GIVEN DATA section start

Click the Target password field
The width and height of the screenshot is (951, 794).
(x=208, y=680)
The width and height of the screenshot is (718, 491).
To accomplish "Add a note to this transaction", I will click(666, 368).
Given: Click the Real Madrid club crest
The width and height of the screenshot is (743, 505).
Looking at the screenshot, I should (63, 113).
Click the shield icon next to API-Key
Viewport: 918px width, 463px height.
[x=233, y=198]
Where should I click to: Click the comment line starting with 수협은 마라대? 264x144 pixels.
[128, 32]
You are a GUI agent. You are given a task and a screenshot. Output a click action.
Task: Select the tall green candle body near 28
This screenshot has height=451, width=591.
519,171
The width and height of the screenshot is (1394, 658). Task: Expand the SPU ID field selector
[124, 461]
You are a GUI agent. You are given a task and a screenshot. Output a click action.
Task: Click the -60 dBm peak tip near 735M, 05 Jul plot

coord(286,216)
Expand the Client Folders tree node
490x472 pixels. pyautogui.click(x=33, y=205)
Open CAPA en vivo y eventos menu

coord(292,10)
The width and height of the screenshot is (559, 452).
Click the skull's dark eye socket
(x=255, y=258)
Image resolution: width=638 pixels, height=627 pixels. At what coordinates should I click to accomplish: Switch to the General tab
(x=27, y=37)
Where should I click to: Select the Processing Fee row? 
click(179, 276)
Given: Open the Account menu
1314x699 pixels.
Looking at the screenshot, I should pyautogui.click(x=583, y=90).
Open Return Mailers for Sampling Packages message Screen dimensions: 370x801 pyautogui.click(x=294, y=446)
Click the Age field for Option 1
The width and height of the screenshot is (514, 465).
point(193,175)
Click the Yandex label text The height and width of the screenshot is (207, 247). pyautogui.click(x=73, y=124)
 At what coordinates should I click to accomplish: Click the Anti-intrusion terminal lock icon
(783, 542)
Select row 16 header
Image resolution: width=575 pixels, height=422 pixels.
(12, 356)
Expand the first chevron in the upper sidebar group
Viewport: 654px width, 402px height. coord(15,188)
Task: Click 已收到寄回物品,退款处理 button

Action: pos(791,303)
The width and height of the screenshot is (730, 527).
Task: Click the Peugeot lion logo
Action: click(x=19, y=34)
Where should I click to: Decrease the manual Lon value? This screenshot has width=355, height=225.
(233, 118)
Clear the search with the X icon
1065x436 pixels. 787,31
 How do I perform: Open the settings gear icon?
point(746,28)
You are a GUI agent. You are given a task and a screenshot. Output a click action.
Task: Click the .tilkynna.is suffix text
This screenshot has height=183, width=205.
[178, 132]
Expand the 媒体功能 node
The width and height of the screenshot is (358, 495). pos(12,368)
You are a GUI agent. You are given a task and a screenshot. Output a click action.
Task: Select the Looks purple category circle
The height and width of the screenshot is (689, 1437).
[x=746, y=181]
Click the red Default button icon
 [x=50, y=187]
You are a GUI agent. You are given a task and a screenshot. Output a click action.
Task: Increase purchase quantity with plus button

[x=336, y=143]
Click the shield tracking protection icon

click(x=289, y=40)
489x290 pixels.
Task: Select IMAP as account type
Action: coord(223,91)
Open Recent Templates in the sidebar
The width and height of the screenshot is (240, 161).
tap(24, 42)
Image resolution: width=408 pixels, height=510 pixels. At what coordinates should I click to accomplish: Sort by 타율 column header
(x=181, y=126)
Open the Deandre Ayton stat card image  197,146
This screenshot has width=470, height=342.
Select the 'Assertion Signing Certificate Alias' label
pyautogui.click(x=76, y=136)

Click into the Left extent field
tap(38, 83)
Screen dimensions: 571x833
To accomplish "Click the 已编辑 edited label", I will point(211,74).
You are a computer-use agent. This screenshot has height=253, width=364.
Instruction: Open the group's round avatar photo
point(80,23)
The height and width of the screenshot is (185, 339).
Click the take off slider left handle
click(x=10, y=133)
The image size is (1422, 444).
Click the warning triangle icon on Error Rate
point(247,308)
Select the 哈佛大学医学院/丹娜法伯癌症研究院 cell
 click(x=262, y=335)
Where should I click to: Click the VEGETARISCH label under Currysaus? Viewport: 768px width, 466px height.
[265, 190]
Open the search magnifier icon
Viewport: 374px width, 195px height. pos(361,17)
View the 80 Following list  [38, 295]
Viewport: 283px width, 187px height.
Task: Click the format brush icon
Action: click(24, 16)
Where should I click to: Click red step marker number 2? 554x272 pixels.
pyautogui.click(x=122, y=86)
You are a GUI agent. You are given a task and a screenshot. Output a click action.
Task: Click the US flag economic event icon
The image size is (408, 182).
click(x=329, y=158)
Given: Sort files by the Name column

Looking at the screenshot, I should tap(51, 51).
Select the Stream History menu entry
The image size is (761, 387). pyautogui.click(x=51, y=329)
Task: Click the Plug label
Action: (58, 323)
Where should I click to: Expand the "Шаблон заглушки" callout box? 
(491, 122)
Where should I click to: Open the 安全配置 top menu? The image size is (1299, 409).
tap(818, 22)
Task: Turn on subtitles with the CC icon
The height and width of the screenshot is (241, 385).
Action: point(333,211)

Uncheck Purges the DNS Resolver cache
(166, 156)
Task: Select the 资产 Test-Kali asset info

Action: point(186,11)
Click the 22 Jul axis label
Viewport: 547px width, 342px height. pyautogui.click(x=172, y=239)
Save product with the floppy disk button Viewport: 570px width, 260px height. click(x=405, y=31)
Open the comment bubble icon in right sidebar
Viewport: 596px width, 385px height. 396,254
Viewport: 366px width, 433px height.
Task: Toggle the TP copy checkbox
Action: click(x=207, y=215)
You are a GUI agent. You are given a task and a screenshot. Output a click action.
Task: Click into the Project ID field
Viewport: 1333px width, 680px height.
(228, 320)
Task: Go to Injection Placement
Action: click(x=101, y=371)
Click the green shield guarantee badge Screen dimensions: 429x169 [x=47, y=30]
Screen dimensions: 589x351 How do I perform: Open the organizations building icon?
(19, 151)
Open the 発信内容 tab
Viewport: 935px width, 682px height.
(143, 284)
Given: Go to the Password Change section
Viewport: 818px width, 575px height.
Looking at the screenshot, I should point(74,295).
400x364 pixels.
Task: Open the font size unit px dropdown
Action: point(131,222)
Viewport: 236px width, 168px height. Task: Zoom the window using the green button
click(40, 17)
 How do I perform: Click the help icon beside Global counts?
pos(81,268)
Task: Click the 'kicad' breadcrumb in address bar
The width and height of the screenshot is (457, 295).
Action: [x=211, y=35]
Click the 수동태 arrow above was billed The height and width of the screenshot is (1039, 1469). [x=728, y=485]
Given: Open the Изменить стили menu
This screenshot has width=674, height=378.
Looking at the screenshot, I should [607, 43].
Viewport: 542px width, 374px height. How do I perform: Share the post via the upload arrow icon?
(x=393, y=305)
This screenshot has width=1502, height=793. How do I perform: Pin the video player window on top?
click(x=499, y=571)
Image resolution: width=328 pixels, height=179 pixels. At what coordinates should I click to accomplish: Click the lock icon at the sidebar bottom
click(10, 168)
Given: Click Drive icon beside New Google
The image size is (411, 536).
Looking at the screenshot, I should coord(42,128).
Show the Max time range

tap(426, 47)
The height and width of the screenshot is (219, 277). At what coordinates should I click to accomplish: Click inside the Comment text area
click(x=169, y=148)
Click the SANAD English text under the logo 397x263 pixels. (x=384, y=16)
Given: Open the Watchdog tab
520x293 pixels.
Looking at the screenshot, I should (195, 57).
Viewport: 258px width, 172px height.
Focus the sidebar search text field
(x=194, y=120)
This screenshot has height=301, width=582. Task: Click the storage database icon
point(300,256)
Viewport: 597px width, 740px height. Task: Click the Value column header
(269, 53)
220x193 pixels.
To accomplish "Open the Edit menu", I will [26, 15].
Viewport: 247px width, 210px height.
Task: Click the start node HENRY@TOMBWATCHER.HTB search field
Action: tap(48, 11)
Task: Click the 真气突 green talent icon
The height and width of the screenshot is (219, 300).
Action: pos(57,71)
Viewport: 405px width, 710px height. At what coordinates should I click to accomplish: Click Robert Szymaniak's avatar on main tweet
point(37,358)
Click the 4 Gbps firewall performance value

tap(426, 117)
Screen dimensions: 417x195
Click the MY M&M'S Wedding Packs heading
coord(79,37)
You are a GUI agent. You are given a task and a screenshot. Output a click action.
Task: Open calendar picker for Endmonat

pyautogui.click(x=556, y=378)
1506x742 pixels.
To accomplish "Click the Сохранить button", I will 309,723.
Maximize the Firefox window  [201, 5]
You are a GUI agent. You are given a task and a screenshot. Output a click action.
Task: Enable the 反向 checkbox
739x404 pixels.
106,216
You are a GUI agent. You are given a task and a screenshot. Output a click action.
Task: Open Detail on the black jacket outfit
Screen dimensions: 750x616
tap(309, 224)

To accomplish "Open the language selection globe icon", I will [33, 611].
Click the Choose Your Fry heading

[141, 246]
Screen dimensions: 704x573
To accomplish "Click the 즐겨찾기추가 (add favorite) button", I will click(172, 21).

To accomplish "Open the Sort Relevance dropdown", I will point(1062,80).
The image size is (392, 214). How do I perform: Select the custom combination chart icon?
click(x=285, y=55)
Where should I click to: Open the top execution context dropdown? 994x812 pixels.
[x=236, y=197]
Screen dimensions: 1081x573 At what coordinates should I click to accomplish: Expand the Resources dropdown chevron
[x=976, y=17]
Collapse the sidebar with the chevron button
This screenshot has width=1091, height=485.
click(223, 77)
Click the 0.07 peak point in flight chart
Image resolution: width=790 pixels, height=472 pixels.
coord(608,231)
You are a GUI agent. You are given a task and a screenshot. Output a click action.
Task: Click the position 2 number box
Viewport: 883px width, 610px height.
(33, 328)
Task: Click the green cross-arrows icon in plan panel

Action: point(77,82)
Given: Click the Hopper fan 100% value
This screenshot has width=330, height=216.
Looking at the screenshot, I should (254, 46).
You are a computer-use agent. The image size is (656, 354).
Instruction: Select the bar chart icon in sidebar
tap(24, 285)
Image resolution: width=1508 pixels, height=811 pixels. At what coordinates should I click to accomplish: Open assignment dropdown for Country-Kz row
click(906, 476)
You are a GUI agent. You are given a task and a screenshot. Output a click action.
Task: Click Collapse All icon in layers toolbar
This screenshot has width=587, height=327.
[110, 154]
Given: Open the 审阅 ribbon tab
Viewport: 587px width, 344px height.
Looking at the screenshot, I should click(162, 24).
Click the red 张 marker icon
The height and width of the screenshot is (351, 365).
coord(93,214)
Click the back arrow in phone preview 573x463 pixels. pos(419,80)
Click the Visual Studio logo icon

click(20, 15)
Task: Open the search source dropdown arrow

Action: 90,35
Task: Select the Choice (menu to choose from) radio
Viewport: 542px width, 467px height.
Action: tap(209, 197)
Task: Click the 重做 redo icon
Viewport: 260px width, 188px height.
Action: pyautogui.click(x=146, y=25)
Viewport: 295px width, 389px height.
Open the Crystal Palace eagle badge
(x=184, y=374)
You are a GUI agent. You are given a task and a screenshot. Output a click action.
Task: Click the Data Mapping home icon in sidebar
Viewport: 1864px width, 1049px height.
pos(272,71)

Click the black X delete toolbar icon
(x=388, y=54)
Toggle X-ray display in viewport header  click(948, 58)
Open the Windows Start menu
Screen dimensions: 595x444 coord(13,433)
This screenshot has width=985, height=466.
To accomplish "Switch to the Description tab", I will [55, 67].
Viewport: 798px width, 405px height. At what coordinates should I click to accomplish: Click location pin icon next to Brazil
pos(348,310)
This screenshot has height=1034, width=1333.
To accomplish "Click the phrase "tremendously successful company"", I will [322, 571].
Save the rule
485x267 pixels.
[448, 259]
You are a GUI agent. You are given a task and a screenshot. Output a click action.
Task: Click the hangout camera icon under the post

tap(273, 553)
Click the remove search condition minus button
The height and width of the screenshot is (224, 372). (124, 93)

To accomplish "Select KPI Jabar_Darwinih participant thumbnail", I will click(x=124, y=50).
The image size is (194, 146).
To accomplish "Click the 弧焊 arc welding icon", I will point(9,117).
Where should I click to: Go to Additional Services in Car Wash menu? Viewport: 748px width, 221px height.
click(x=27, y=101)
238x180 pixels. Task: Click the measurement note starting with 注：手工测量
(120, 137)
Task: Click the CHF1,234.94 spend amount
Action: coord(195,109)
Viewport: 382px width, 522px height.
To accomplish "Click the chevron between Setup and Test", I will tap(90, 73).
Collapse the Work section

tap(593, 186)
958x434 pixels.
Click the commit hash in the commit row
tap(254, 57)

GIVEN DATA section end

* WHAT TO PRODUCE *
Your task is to copy each line of the entries that includes the word "computer".

* PROBLEM SOLUTION *
You are a computer-use agent. This screenshot has height=253, width=364.
You are a computer-use agent. The image size is (656, 354).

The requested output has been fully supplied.